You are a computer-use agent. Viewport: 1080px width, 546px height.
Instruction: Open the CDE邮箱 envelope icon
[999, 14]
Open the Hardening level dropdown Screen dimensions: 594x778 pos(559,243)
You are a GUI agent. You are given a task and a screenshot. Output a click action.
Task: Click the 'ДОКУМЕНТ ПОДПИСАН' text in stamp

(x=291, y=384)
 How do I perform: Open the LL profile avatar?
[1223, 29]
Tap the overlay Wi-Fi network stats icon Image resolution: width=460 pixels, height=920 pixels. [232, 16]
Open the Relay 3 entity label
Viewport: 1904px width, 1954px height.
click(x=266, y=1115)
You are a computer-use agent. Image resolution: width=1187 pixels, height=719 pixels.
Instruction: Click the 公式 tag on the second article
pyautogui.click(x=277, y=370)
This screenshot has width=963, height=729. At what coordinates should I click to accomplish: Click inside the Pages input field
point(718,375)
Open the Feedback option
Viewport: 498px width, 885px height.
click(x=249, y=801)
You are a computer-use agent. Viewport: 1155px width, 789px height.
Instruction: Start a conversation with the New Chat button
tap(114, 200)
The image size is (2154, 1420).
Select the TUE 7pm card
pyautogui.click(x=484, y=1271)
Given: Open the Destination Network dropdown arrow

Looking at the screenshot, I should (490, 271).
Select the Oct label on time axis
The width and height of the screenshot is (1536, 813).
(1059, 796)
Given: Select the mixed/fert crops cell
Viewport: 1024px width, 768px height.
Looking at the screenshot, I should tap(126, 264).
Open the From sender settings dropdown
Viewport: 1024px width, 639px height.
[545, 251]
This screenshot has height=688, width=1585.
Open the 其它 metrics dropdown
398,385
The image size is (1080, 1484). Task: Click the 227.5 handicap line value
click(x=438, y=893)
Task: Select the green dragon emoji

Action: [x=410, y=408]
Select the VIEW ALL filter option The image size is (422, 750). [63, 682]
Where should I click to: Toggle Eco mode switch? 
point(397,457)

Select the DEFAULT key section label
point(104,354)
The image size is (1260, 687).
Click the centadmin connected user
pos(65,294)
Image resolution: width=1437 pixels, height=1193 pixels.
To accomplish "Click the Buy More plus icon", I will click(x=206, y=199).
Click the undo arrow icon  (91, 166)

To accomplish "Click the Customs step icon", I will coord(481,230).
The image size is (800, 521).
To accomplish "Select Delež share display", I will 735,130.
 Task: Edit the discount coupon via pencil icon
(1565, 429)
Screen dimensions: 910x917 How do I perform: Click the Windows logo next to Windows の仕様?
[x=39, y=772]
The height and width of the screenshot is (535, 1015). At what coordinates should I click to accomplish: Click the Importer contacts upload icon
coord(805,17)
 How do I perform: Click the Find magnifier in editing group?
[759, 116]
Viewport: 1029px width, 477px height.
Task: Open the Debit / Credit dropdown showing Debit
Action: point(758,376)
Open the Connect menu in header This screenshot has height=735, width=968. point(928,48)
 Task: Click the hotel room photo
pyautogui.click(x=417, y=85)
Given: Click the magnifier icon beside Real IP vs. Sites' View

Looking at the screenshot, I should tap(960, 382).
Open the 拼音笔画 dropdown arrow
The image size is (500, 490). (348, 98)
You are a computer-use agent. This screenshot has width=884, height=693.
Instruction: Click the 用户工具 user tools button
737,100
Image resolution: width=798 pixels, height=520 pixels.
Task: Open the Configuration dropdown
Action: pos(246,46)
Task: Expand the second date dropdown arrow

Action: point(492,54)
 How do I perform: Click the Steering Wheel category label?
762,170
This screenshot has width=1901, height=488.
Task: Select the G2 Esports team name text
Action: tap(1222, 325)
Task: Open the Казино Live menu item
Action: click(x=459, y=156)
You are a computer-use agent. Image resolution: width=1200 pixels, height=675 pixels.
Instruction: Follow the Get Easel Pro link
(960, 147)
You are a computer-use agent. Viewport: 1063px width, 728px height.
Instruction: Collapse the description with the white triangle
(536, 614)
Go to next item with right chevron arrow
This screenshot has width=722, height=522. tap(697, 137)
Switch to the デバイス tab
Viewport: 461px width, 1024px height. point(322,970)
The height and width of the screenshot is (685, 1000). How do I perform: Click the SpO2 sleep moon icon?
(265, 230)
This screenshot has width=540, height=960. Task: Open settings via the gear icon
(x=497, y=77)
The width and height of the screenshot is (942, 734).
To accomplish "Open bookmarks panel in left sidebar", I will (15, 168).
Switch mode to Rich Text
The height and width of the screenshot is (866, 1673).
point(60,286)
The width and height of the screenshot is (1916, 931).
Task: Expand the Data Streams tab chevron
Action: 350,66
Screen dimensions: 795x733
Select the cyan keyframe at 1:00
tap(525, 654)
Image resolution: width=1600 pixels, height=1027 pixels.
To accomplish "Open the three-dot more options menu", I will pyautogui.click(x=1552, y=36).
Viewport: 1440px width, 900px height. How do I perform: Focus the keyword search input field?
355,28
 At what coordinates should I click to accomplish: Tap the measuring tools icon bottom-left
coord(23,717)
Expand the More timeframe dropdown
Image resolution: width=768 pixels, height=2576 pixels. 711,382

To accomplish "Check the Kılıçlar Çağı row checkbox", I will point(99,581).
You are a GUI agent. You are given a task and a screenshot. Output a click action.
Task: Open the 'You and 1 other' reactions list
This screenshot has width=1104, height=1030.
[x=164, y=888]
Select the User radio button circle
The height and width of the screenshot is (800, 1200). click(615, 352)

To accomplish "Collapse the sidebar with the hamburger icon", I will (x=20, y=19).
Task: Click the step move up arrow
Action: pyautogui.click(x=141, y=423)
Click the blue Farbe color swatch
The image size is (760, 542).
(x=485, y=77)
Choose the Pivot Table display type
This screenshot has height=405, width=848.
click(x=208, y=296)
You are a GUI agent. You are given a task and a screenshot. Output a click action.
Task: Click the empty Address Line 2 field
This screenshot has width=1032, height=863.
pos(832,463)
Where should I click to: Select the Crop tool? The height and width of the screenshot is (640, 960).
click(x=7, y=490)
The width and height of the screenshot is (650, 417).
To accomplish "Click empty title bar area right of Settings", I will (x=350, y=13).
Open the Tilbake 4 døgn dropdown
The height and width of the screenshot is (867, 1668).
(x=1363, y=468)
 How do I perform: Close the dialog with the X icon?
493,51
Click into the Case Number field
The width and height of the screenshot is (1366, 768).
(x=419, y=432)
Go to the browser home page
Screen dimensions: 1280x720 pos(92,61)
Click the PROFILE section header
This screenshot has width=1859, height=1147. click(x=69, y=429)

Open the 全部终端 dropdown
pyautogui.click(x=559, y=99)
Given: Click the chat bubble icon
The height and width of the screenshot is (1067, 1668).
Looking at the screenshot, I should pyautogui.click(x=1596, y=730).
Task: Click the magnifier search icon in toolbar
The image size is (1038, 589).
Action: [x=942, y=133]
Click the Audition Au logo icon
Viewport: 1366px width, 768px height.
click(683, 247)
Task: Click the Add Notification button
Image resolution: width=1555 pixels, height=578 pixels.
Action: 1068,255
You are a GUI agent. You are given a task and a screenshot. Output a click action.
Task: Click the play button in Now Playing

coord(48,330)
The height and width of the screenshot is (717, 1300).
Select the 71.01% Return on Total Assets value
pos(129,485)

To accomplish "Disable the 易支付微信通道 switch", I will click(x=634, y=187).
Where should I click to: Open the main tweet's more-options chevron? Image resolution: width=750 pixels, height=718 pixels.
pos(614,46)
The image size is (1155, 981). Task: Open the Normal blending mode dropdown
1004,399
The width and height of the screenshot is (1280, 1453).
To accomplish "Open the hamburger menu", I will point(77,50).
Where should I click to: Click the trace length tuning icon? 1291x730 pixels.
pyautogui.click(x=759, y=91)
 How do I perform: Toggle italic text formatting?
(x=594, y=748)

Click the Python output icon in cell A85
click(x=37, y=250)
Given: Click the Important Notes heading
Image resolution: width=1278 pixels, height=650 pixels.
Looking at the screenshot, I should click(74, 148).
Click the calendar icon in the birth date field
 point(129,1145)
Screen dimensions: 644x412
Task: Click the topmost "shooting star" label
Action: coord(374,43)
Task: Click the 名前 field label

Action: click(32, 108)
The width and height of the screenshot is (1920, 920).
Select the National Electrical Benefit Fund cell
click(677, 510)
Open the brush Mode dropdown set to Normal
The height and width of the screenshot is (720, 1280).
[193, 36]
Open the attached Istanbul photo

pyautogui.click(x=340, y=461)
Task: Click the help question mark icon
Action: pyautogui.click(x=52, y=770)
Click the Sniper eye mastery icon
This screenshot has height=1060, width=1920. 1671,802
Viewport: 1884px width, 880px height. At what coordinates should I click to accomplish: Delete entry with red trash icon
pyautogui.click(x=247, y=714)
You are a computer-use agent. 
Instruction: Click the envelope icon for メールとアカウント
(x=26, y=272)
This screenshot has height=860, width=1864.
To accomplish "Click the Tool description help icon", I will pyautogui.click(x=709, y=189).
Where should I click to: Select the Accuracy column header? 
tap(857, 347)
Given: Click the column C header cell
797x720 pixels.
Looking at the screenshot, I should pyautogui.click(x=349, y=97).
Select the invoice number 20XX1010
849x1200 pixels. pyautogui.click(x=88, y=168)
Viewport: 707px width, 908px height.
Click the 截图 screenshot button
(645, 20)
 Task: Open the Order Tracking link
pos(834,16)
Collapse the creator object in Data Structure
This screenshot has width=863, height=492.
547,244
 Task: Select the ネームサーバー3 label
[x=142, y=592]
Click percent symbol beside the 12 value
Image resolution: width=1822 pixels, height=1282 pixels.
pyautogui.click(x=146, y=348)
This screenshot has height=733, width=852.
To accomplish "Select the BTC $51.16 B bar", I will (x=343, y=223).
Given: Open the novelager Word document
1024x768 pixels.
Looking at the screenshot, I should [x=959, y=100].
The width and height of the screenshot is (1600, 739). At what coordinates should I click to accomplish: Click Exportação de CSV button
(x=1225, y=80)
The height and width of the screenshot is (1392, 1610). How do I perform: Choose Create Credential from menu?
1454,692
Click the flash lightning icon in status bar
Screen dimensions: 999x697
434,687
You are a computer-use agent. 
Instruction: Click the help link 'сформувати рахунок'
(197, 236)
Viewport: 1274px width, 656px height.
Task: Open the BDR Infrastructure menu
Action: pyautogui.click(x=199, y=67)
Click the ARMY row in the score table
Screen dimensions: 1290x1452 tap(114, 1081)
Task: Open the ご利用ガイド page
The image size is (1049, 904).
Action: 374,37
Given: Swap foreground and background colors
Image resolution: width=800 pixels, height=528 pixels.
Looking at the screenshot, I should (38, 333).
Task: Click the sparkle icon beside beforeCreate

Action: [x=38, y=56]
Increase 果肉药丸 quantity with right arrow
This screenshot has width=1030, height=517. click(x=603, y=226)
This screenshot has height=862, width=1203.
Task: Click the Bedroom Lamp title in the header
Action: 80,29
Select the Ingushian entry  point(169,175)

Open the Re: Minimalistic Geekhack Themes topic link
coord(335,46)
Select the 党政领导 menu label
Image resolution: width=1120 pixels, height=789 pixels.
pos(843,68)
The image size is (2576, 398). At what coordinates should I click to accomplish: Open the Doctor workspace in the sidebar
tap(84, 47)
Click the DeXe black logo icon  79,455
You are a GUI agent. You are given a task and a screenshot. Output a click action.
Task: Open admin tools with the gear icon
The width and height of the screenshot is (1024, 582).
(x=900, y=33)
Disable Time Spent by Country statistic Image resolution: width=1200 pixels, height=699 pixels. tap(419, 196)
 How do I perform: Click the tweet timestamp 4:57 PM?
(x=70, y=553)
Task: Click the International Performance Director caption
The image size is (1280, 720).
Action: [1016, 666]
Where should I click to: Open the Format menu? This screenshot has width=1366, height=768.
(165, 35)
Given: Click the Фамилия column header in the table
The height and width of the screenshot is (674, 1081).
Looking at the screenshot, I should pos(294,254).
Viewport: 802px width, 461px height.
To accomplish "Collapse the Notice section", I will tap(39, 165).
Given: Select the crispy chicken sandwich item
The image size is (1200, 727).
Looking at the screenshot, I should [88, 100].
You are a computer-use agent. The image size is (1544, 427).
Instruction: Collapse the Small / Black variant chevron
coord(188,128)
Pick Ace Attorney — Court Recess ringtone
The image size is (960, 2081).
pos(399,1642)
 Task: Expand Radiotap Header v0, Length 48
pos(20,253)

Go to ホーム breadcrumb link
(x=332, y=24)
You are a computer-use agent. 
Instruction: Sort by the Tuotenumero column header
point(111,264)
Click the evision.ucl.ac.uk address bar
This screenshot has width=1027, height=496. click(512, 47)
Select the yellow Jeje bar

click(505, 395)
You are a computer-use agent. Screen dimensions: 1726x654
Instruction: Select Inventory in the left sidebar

**TASK**
Starting from the first line of the records above, retype each line exactly up to and including the one that contains "Open the Relay 3 entity label", and nothing more.

**EXERCISE OUTPUT**
You are a computer-use agent. Viewport: 1080px width, 546px height.
Instruction: Open the CDE邮箱 envelope icon
[999, 14]
Open the Hardening level dropdown Screen dimensions: 594x778 pos(559,243)
You are a GUI agent. You are given a task and a screenshot. Output a click action.
Task: Click the 'ДОКУМЕНТ ПОДПИСАН' text in stamp

(x=291, y=384)
 How do I perform: Open the LL profile avatar?
[1223, 29]
Tap the overlay Wi-Fi network stats icon Image resolution: width=460 pixels, height=920 pixels. [232, 16]
Open the Relay 3 entity label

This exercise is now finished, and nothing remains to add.